> Provided passage:
-=-=-=-=-

Question

Ka for hypochlorous acid, HClO is 3.0x10^-8. Calculate the pH after 10.0, 20.0, 30.0 and 40.0...

Ka for hypochlorous acid, HClO is 3.0x10^-8. Calculate the pH after 10.0, 20.0, 30.0 and 40.0 mol 0.100 M NaOH have been added to 40.0 mL of 0.100 M HClO.

Homework Answers

Answer #1

first convert the ka in to pKa

pKa = -log(Ka) = -log(3.0x10-8) = 7.52

no of moles of HClO = molarity M x volume of the solution in liters

= 0.1M x 0.04L = 0.004 mol

Part A

basic reaction is

HClO + NaOH <=====> NaClO + H2O

after 10 mL of NaOH moles = 0.1M x 0.01 = 0.001 mol

0.001 mol of NaOh will react with 0.001 mol of HClO

no of moles of HClO remaining = 0.004-0.001 = 0.003

use the handerson equation

pH = pKa + log(NaClO/HClO)

-=-=-=-=-

Rows from a dataset
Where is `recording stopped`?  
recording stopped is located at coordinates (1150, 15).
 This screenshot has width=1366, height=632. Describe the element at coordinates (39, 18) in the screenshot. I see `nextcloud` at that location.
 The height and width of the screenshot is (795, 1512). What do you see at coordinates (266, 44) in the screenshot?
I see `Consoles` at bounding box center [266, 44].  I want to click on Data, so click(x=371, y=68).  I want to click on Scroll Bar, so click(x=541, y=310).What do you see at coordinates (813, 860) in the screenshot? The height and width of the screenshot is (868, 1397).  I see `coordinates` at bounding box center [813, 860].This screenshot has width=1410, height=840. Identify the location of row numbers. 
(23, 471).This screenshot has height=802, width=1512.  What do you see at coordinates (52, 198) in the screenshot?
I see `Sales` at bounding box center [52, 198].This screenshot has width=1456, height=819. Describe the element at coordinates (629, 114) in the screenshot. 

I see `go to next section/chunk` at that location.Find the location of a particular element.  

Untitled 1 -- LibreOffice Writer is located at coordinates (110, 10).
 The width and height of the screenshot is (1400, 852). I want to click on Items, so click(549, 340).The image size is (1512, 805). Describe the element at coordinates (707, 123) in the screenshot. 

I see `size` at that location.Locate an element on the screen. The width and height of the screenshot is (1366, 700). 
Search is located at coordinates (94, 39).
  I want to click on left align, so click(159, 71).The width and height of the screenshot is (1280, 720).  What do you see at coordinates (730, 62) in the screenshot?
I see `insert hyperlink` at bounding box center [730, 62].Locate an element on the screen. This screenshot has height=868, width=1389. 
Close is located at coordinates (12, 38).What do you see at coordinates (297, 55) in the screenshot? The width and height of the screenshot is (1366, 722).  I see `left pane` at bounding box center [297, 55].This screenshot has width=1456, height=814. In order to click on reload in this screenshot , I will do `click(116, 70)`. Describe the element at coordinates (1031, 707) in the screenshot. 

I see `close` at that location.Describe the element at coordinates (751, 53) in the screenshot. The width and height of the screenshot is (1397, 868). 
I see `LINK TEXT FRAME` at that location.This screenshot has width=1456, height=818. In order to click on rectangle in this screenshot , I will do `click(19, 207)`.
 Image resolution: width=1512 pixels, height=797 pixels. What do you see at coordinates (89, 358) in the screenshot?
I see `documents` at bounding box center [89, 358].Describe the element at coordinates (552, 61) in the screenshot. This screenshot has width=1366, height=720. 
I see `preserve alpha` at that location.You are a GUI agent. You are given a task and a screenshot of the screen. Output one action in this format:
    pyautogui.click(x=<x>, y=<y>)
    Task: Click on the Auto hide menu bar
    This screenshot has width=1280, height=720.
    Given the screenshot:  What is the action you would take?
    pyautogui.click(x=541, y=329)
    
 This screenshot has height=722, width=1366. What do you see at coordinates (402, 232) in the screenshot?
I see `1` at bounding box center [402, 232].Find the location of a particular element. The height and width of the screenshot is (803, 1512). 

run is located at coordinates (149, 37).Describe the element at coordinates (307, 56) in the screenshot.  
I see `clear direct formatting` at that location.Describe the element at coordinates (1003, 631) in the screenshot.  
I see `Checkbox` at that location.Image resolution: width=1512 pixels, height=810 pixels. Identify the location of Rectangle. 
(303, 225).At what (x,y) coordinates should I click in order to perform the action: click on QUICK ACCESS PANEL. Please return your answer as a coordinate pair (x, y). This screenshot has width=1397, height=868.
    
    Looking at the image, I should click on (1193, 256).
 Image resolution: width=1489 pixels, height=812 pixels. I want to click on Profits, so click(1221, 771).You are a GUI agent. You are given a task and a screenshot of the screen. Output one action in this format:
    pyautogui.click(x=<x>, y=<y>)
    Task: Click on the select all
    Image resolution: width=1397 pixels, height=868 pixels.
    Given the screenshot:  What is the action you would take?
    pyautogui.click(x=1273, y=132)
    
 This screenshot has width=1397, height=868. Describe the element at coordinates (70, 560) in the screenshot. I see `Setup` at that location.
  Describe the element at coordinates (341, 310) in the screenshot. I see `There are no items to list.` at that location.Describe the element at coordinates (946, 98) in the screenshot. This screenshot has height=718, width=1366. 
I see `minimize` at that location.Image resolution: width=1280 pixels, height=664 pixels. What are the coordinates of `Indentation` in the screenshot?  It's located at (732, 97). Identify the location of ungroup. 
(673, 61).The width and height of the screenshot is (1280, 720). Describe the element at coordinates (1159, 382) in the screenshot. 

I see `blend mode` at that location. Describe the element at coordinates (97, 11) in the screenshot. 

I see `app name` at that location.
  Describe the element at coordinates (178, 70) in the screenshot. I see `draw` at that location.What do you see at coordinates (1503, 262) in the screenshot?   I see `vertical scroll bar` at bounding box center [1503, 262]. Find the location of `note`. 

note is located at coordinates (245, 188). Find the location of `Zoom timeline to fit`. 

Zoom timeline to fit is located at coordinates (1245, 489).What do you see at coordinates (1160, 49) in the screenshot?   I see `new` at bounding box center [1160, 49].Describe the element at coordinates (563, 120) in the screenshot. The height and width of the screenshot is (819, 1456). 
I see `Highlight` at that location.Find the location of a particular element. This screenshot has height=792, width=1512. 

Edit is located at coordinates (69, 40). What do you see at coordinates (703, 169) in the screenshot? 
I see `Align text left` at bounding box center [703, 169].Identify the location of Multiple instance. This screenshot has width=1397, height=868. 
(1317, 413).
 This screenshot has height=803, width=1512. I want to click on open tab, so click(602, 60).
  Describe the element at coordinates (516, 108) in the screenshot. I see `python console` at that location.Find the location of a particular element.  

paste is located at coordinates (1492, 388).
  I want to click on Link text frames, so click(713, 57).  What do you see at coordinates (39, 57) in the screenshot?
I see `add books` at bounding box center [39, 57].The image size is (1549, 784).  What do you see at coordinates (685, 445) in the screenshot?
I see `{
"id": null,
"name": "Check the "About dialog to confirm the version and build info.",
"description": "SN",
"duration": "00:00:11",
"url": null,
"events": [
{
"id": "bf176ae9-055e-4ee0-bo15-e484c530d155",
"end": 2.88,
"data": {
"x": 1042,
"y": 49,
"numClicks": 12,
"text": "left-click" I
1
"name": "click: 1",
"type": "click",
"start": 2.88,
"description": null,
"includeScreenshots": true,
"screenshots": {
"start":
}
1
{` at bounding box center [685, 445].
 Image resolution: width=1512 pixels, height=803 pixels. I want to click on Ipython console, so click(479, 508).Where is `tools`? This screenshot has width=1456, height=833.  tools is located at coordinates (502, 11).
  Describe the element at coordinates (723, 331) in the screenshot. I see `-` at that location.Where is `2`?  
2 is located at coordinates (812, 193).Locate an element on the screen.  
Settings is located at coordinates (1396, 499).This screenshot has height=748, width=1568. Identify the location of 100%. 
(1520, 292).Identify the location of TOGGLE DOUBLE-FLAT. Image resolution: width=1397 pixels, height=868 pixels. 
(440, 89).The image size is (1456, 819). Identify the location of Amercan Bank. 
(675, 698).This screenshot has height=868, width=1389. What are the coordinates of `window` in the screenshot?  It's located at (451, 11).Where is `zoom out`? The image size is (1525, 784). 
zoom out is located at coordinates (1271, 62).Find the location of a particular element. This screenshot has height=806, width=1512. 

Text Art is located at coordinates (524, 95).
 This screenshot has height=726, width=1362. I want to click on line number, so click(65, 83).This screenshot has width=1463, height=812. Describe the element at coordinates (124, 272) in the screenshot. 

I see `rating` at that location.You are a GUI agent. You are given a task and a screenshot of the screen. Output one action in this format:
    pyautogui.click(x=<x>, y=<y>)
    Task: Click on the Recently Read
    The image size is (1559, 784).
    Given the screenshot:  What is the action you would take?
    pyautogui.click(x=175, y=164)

-=-=-=-=-

> Problem description:
Print the part of the hypochlorous acid titration thread from "basic reaction is" up to and including "pKa + log(NaClO/HClO)". These rows were taken from a separate source.

> Response to this exercise:
basic reaction is

HClO + NaOH <=====> NaClO + H2O

after 10 mL of NaOH moles = 0.1M x 0.01 = 0.001 mol

0.001 mol of NaOh will react with 0.001 mol of HClO

no of moles of HClO remaining = 0.004-0.001 = 0.003

use the handerson equation

pH = pKa + log(NaClO/HClO)